On the day I was initially scheduled to meet up with the writer Tao Lin, I waited a full 30 minutes in a Japanese cafe in Williamsburg—uncorrected proofs of his engrossing, semi-autobiographical new novel, Taipei, on the table before me—trying to fight the creeping feeling that he probably wasn't going to show up. It wasn't until I was in a cab headed back to Manhattan that I heard back from Lin, who sent three apology emails in quick succession, claiming that he had been thinking that our meeting was tomorrow, and that he would gladly meet up with me at my earliest convenience—"if [I would] forgive [him]," that is. I assured him that I'd be happy to reschedule, and in what felt like a shining example of the millennial self-consciousness he is famous for manifesting in prose, he then sent a fourth apology email, apologizing for apologizing too much. It felt like the kind of awkward, thwarted connection that occurs over and over again in the pages of Taipei, which follows the druggy spirals, existential musings and professional and romantic misadventures of a Lin-like protagonist named Paul, a writer getting ready to go on tour for his new book. Two days later, when I finally sat down with Lin in a park in Manhattan, he made the very considerate gesture of bringing us some fancy, glass-bottled, raw vegan desserts from a place called Organic Avenue to lunch on. We spent the hour-and-a-half-long conversation sitting on a patch of grass, flipping through the pages of proofs like students in a college class on the first day of spring. Taipei comes out tomorrow. Stop by the Brooklyn launch party if you're in New York.

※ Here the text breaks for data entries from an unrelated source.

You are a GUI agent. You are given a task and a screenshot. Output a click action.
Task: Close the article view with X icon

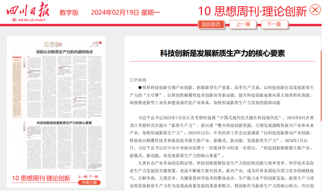[315, 10]
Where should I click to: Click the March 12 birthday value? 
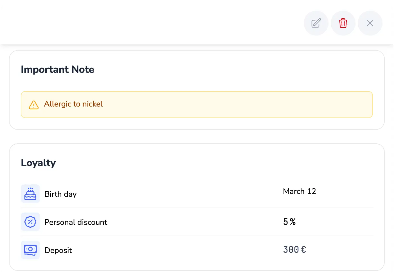[300, 191]
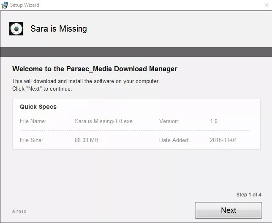The height and width of the screenshot is (223, 272).
Task: Click the File Size label
Action: point(31,140)
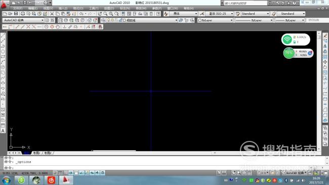329x185 pixels.
Task: Open the first menu in the menu bar
Action: pos(18,8)
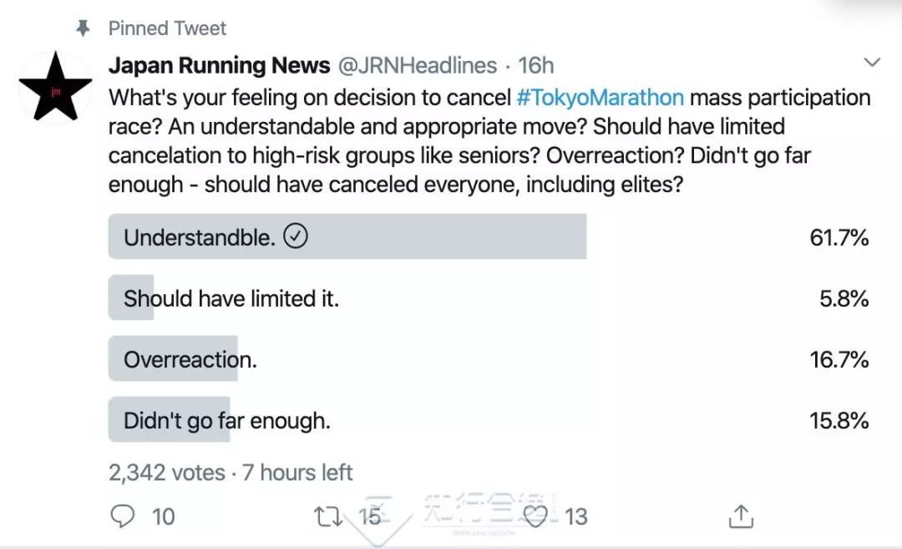
Task: Click the retweet arrows icon
Action: coord(328,516)
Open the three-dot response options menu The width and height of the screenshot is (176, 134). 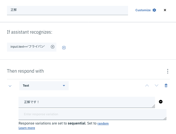pyautogui.click(x=168, y=71)
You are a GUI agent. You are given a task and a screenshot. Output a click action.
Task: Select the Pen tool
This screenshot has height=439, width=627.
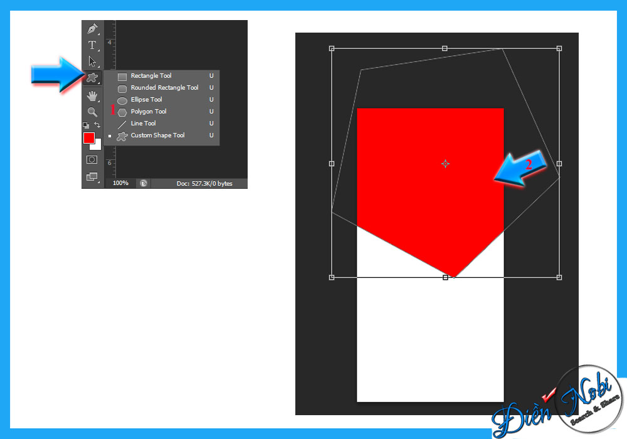pyautogui.click(x=92, y=29)
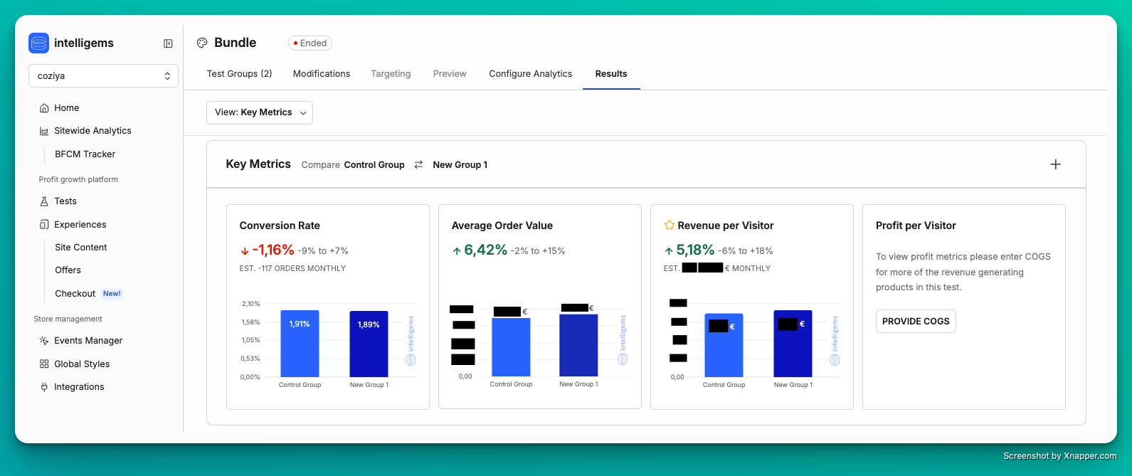Toggle the star on Revenue per Visitor
Screen dimensions: 1132x476
(669, 226)
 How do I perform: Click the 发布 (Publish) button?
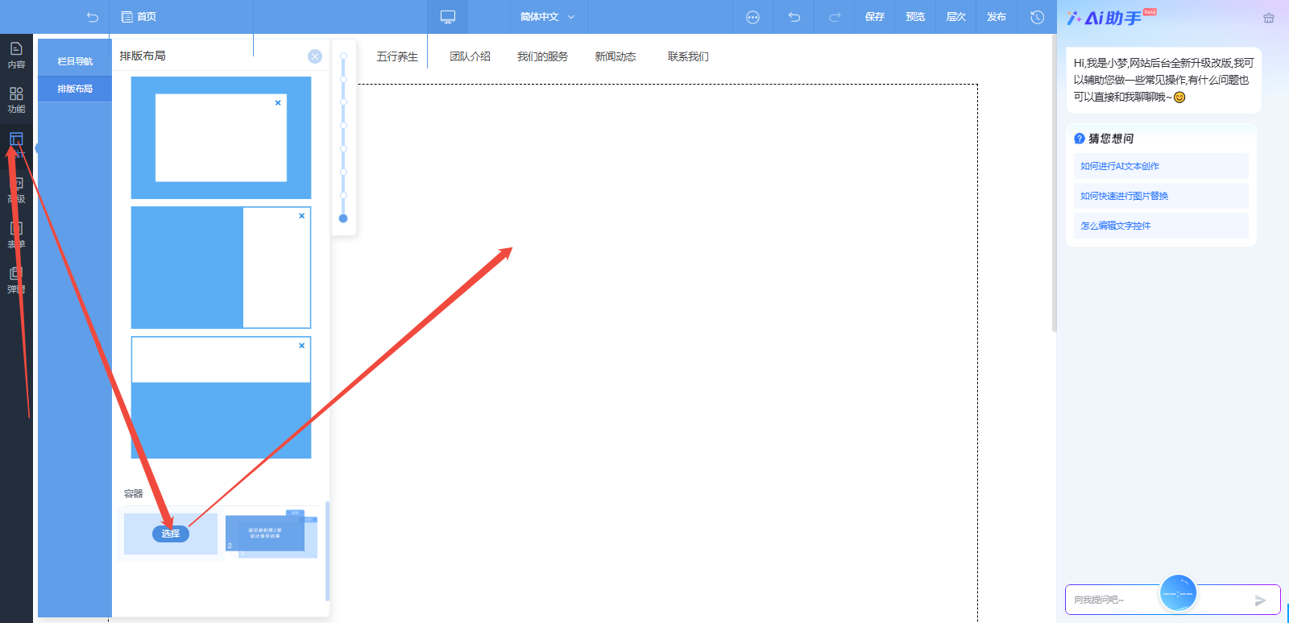coord(997,17)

The main action in the book grows out of a period of inactivity for the main character, Paul. He’s just finished writing a book, and visited his parents in Taiwan, and he has all this time to kill leading up to a book tour about six months down the line. Why was that a compelling place to start? I don’t know. I guess there’s that period where he starts losing his memory. I figure the reader will keep reading because they know he’s viewing it as an interim period and there’s gonna be a book tour. I like writing about periods of time where nothing crazy is happening.

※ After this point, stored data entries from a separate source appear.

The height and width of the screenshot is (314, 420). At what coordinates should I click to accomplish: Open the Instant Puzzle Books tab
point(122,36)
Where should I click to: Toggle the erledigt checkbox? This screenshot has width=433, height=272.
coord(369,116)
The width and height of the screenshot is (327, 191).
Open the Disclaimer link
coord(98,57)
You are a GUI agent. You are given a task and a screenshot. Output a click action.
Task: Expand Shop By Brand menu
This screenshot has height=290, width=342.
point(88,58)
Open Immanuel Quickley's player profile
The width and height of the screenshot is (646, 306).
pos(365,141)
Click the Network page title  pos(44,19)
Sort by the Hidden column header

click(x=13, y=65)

Are periods of time when nothing crazy is happening times when crazy things do actually start happening? Yeah. I think that period is a crazy period. His plan was just to stay in his room and organize his internet presence to prepare for the book. But instead, he started being more social than he had ever been. So after that, [with Paul] still feeling depressed—it seemed like a good way to start off the book tour. At the beginning of the book, he already has some feeling that everything is just repeating in his life, but when he’s in Taiwan for the first time he feels like there’s something new in his life. But then when he goes the next year [after the book tour] he doesn’t feel that anymore. So the second trip to Taiwan ends with him having no hope anywhere, and then that just fizzles.

The first time that he goes to Taiwan, he thinks about that city as a kind of new frontier—a place where he could break out of his routine and reinvent himself, even kind of rewire his own brain through all the new experiences he’s having. Would you say he discovers that that’s not really possible? It’s not necessarily because of something that he noticed. It’s also because of all the drugs he was taking that were making him depressed. So it’s not like the first time he had hope and the second time he realized not—the drugs had something to do with it also.

I’m interested in this notion he has that the brain is something that can be transformed. I often think about how my brain has changed over time, mostly because of the internet. Is that something you have any theories about? Twitter has changed my brain, that’s the only specific thing I can think of. I’ll think in tweets now. I’ll think like, “I thought, ‘It’s hot.’”

You’re thinking of yourself as a character in narrative, having a thought? Yeah, and I don’t think that had ever really happened before. I’ll think like, "Tao Lin starts scribbling a flow chart on his copy of Taipei] “thought.... thought... thought... thought.... thought.... I feel.... hot.” So I thought the word “thought.” That happens a lot now. I’m just like outside of myself. I don’t see a lot of this on Twitter, but a lot of my friends are doing it.

Are there certain questions that a lot of people are asking you about this book? Yeah. I feel like no one has asked me about any of the stuff I’m interested in.

What are you interested in? I’m interested in the memory stuff. I’m interested in this part about technology. I’m interested in the ending thing about life and death. I’m interested in the part about childhood. So far most of the questions have been trying to figure out how autobiographical it is and arguing about that term. Someone asked a lot of questions about gender and race.

Some of the book's material was either taken from memory or based on it. How did you go about editing and selecting? I viewed my memory as a huge first draft. Then I started with what was most moving or memorable to me. In the beginning I would try to put it in the order it was actually in, just so that it would make sense. If I based it on that, it would make sense no matter what, even if it would just barely make sense. But then at some point I was just not thinking about my memory at all—I was just doing what needed to be done.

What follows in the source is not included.